Começou titular nos seis jogos iniciais da primeira excursão do Santos à Europa, em maio de 1959, mas se machucou na vitória de 3 a 0 sobre o Feyernoord, da Holanda, e perdeu o posto para Lalá. Voltou ao time no final do ano, a tempo de participar da superdecisão com o Palmeiras, concluída só no começo de 1960.
Dono da camisa 1 nos anos de 1960 e 1961, passou a se revezar com Gylmar em 1962, temporada em que acabou atuando nos jogos decisivos de mais um título paulista. Em 1963 tornou-se, definitivamente, o reserva de Gylmar, como seria também o reserva de Cláudio a partir de 1965, mas em todo esse tempo, sempre que chamado, deu conta do recado.
À espera de um milagre
Daqueles jogadores aplicados, que continuam treinando com afinco mesmo quando não escalados, Laércio se manteve em forma à espera das oportunidades que sempre vinham. Elástico, corajoso, calmo, inspirava segurança à defesa e respeito aos atacantes adversários.

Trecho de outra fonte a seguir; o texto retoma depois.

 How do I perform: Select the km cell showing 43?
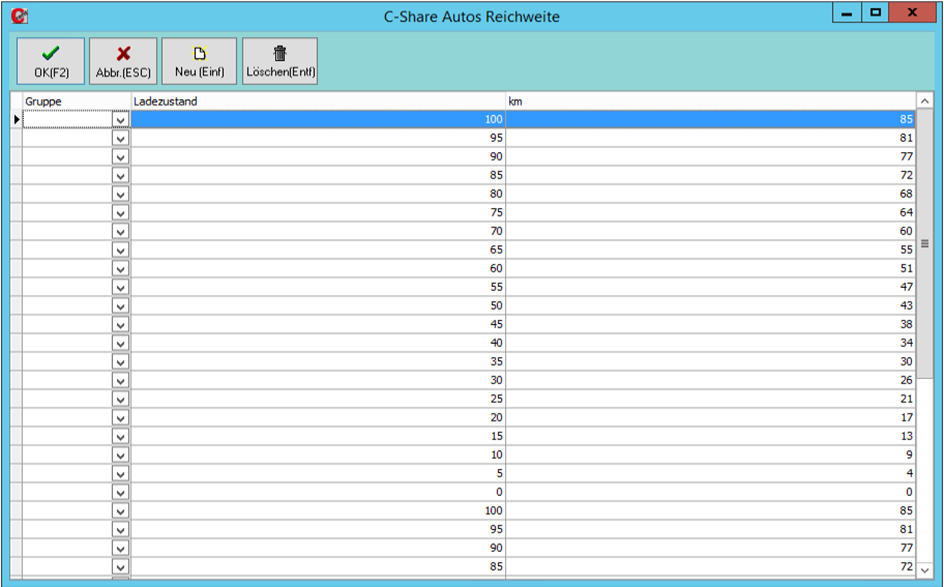(710, 306)
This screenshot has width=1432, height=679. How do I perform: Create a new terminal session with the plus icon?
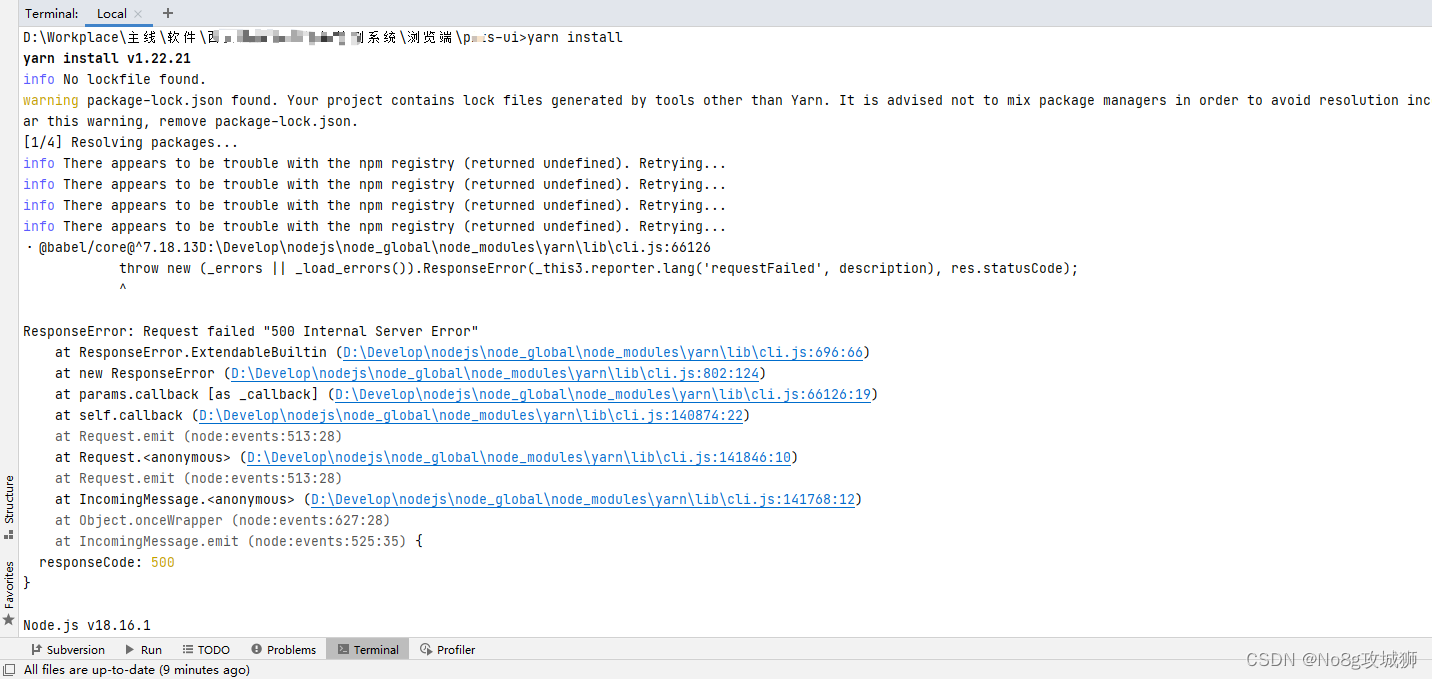point(166,13)
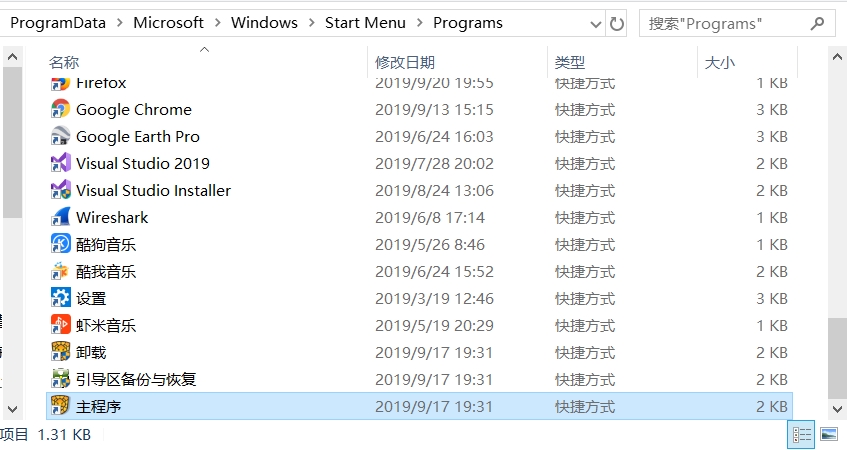847x450 pixels.
Task: Refresh the Programs folder view
Action: pos(617,23)
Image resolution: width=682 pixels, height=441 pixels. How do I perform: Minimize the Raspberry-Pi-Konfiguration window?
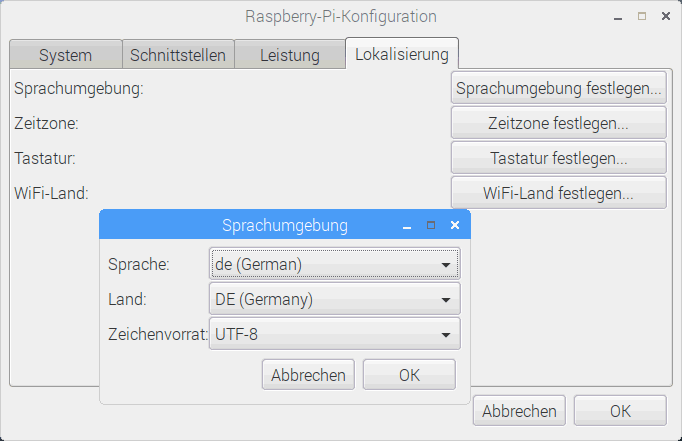(618, 17)
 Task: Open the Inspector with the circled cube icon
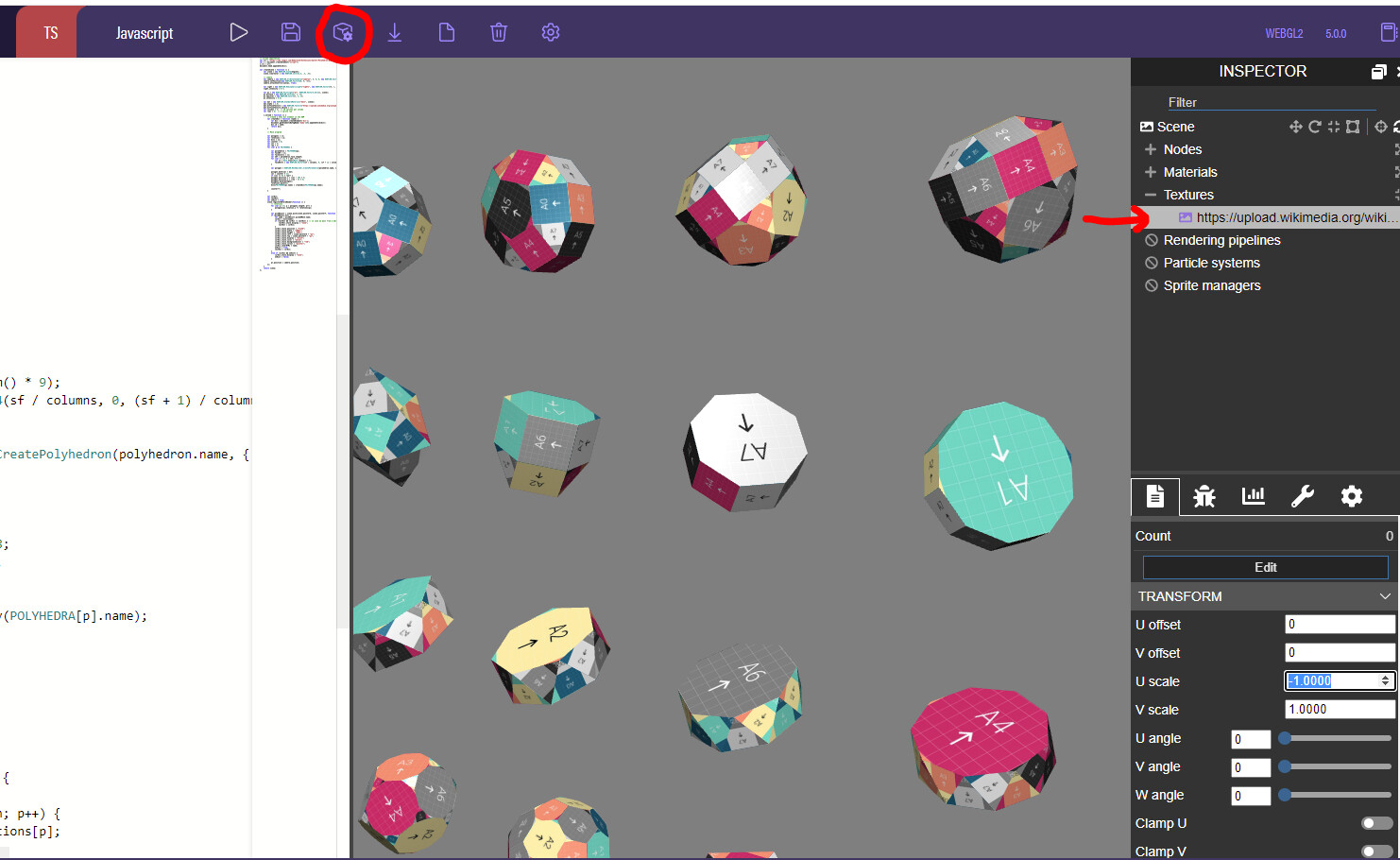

No primeiro semestre de 1966, como Gylmar estava com a Seleção que disputou a Copa da Inglaterra, Laércio voltou à meta do Santos durante o Torneio Rio-São Paulo. O time estava sendo remodelado, havia gente nova, como Edu e Joel Camargo, e o veterano goleiro, agora com 35 anos, era uma garantia lá atrás.
Mesmo com alguns altos e baixos, a equipe chegou à última rodada, em 27 de março, com chance de título. Na verdade, Santos, Corinthians, Botafogo e Vasco ainda podiam ser campeões. Porém, desfalcado de Pelé, machucado, o reinventado Alvinegro Praiano teria de enfrentar o Corinthians em um Pacaembu que naquele domingo recebeu 43.603 torcedores.

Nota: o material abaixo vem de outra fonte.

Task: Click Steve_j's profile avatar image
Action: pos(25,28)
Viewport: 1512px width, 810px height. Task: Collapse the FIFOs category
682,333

Vivia-se a época do Tabu, em que o alvinegro da capital não conseguia vencer o Santos por competição alguma, e a pressão da imprensa para que isso acontecesse naquela partida decisiva, como é fácil de imaginar, era bastante desagradável para os santistas. Com Rivellino, o centroavante Flávio e o lendário Garrincha, contratado ao Botafogo, o time da capital era considerado favorito.

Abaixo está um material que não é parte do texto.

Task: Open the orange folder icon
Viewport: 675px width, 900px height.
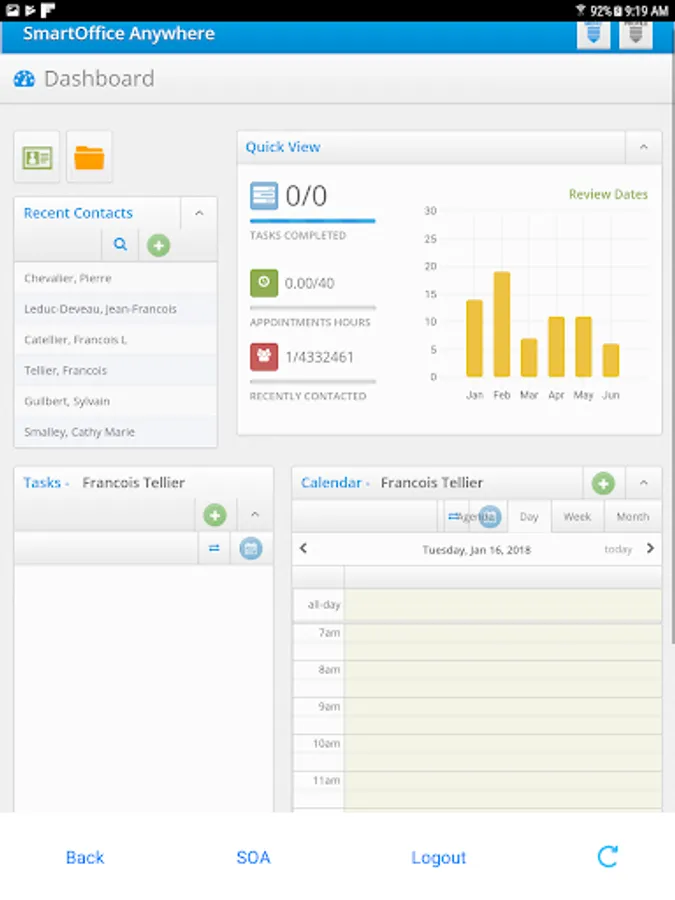Action: tap(89, 157)
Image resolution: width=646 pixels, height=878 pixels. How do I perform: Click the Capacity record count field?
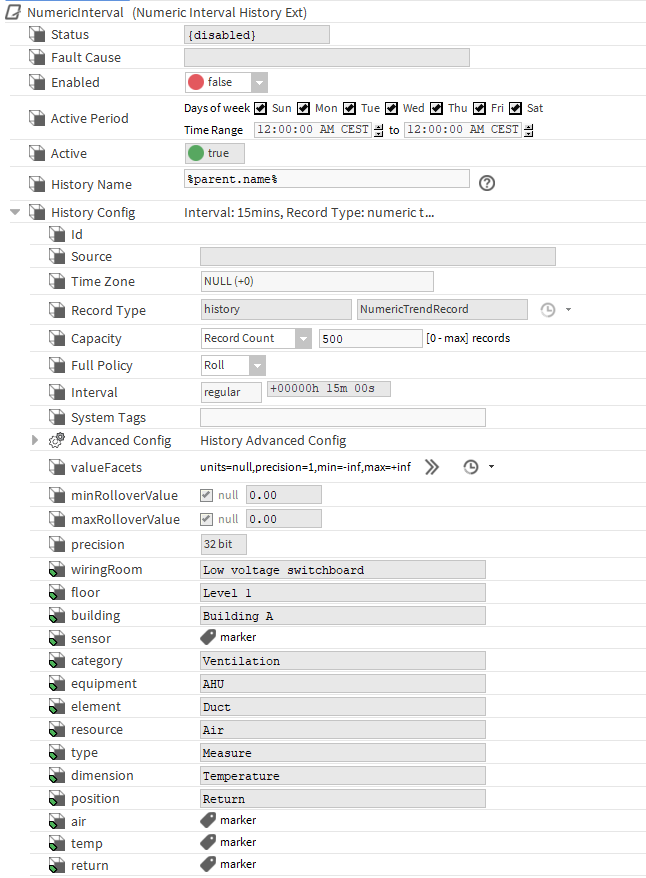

O Santos entrou em campo, escalado pelo técnico Lula, com Laércio, Carlos Alberto, Oberdan, Haroldo e Zé Carlos; Zito e Mengálvio; Dorval (Lima), Coutinho, Toninho e Edu (Joel Camargo). O árbitro era Ethel Rodrigues.
O jogo corria equilibrado quando, aos 34 minutos, Coutinho foi expulso por ter reagido a uma provocação de Édson Cegonha. Mengálvio reclamou do árbitro e também foi expulso. Com dois jogadores a menos, o Santos teve de recuar. Para piorar as coisas, aos 40 minutos Garrincha parou a bola em frente a Zito, saiu pela direita e foi calçado na área. Pênalti.
Aos 44 minutos o artilheiro Flávio se preparou para cobrar. O gol praticamente definiria a partida, já que uma equipe com dois jogadores a menos teria pouca chance de reação. A maioria do estádio ficou de pé e os locutores prepararam o grito tão ansiado… por eles.
Flávio bateu forte, mas Laércio caiu no canto direito e rebateu, a bola sobrou para o atacante corintiano que, pressionado, chutou por cima. Quase todo o time do Santos abraçou o herói Laércio. Como se jogassem para que a façanha do goleiro não fosse em vão, os santistas se desdobraram na segunda etapa e seguraram o empate sem gols.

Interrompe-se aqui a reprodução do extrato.